The AdNews end of year Perspectives, looking back at 2024 and forward to next year.
Penny Shell, Chief Strategy & Product Officer, Zenith Media
Every trend has a countertrend. As Taylor would say, every hero has an anti-hero.
It’s what makes our stories, our society and our industry interesting. It fuels creativity. As important as it is for media to continue to embrace new technology, we should never underestimate the innovation potential of ‘traditional’ channels.
AI Obsession
Have we ever talked about anything in media as much as we talked about AI in 2024?
It’s optimising creative executions across digital, social, video and audio. In Australia, audio partners Mamamia introduced us to ‘Sam’, the dynamic addition to their voice over talent pool. Meanwhile, more than half of social creators say they use AI weekly in their content.
Advertisers can access basic DIY creative functions through video partners, while Cannes Lions reported 12% of all entries utilised AI.
Clients and brands are optimising messaging and offers behind the scenes, with customer service AI functions taking the form of everything, from avatars to personalised products.
In agencies, AI is being used for generating idea inspiration, meeting notation and real time campaign and competitive dashboarding, complete with findings. While we haven’t quite reached mainstream usage of the ‘Hey Gen’ app to create an “AI version of you that speaks 175 languages, moves naturally, and always follows the script,” I do look forward to mine never having to be reminded to come off mute.

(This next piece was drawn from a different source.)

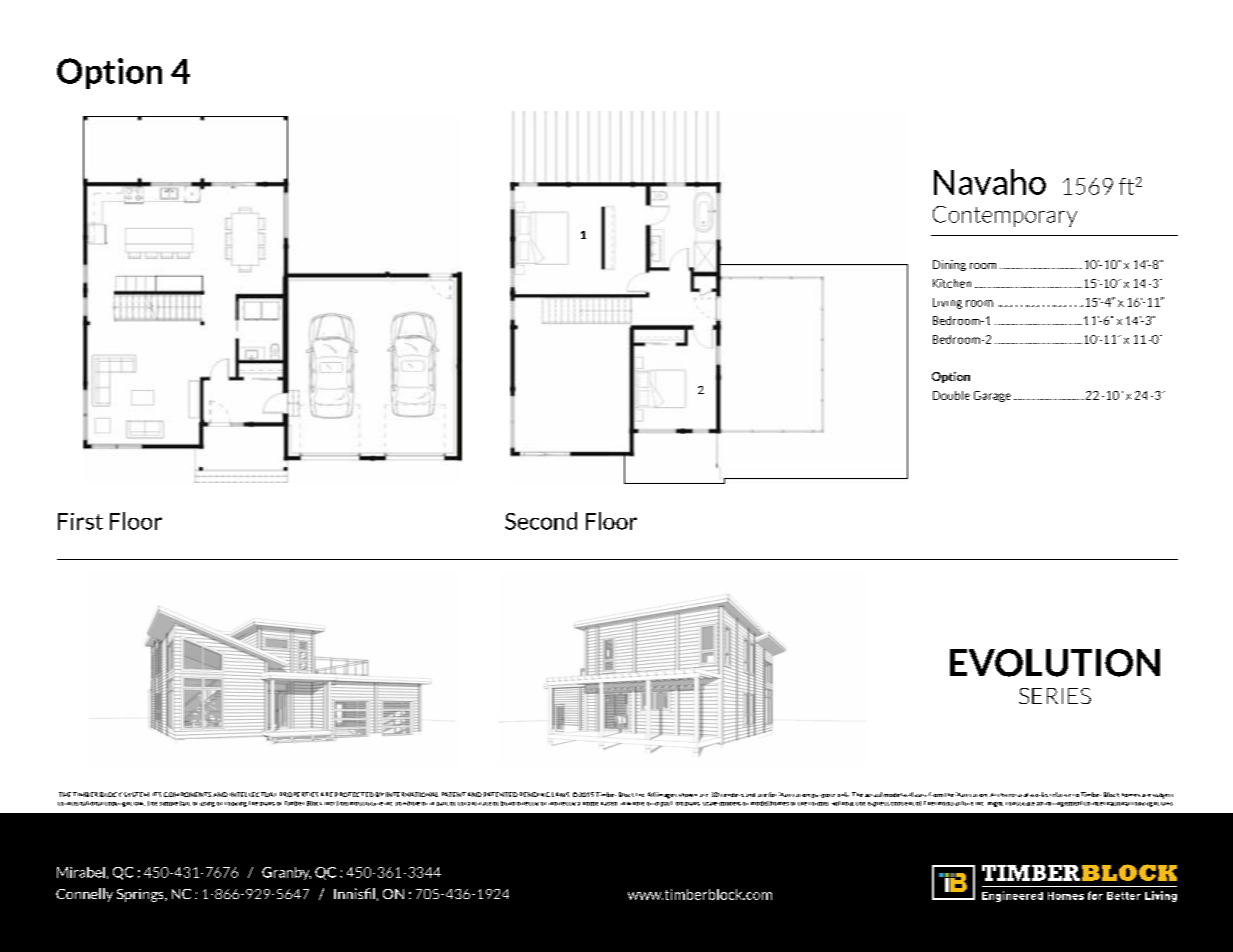  What do you see at coordinates (1039, 794) in the document?
I see `works` at bounding box center [1039, 794].
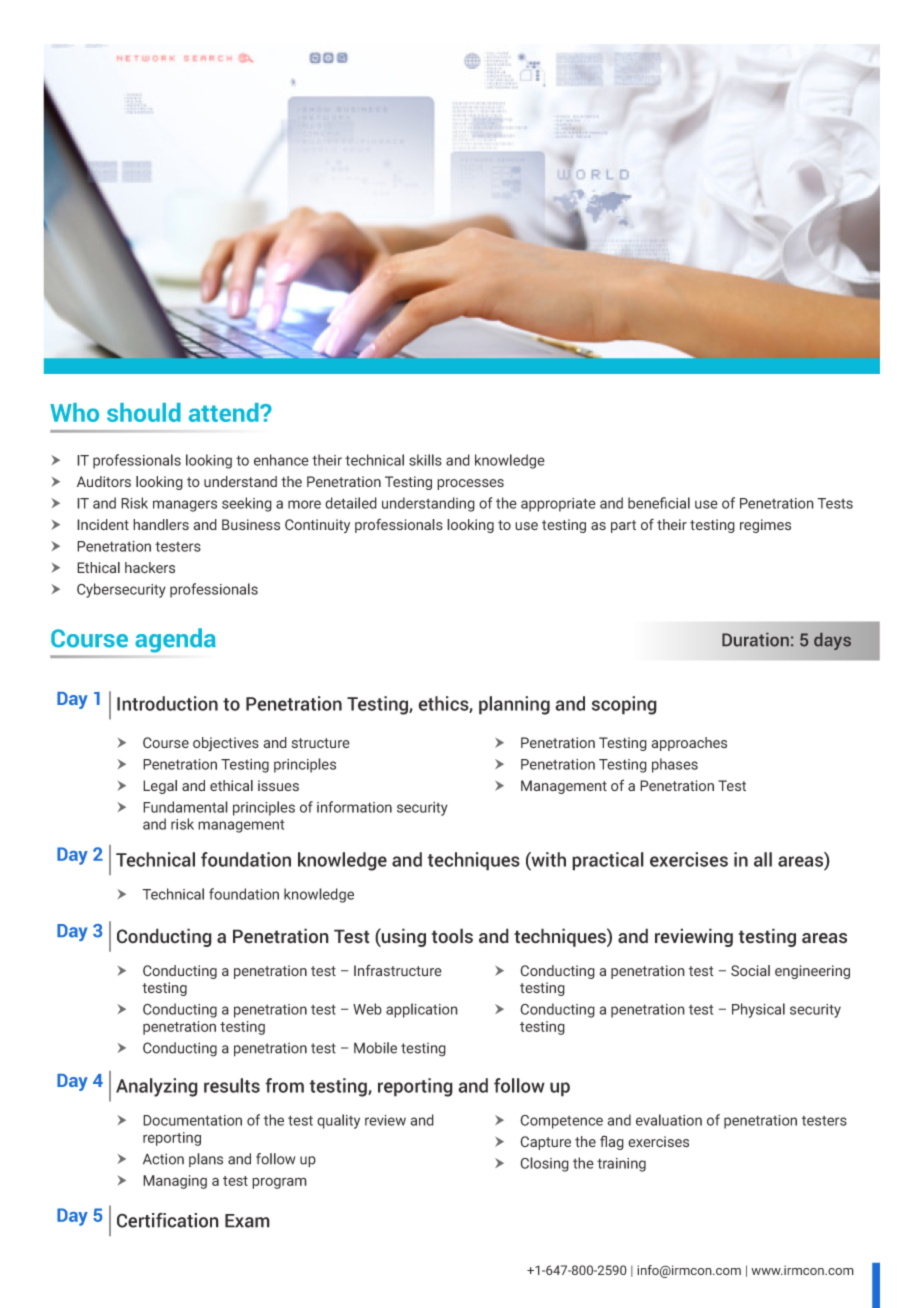  What do you see at coordinates (452, 936) in the page?
I see `tools` at bounding box center [452, 936].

In 2024, we saw this widespread AI obsession meet with its countertrend – real world resurgence.
Real World Resurgence
Faced with significant AI innovation, the ‘real world’ of tangible media formats is experiencing a resurgence.
Despite our industry forecasts predicting a decline for print media, we saw a 7% year-on-year increase in magazine readership, and an 8% rise in lifestyle titles (September 2024). Us 90s girls rejoiced when Cosmopolitan hit the stands again, immediately purchasing for our younger counterparts. Could magazines mirror the success of the vinyl renaissance?!
And though we have at least 6.6 screens in the average Australian household, cinema audiences have increased by 15% year-on-year come September 2024, proving the desire for real world, big screen experiences.
2024 also saw the comeback of the ‘dumb phone’, and the chance to beat your Snake high score on today’s version of the Nokia 3210. (Yes, you still tap each number three times to spell out your text messages...) HMD offers a ‘Barbie version’ in trademark pink, with the added enhancement of a Barbie meditation app. Rather than appealing to a nostalgic Millennial / Gen X demographic though, it’s Gen Alpha who seem to have them on their holiday wishlists.
Earlier this year, the envied Australians with VIP access to Taylor Swift proudly donned their ‘real world’ printed tickets on a lanyard, as the rest of us scrambled to scan our phones for entry to the restricted viewing area.
Amidst the on-demand era, where technology provides unparalleled access and AI is infiltrating every channel and platform, it’s exciting to consider the creative potential of tangible, real world media experiences in 2024.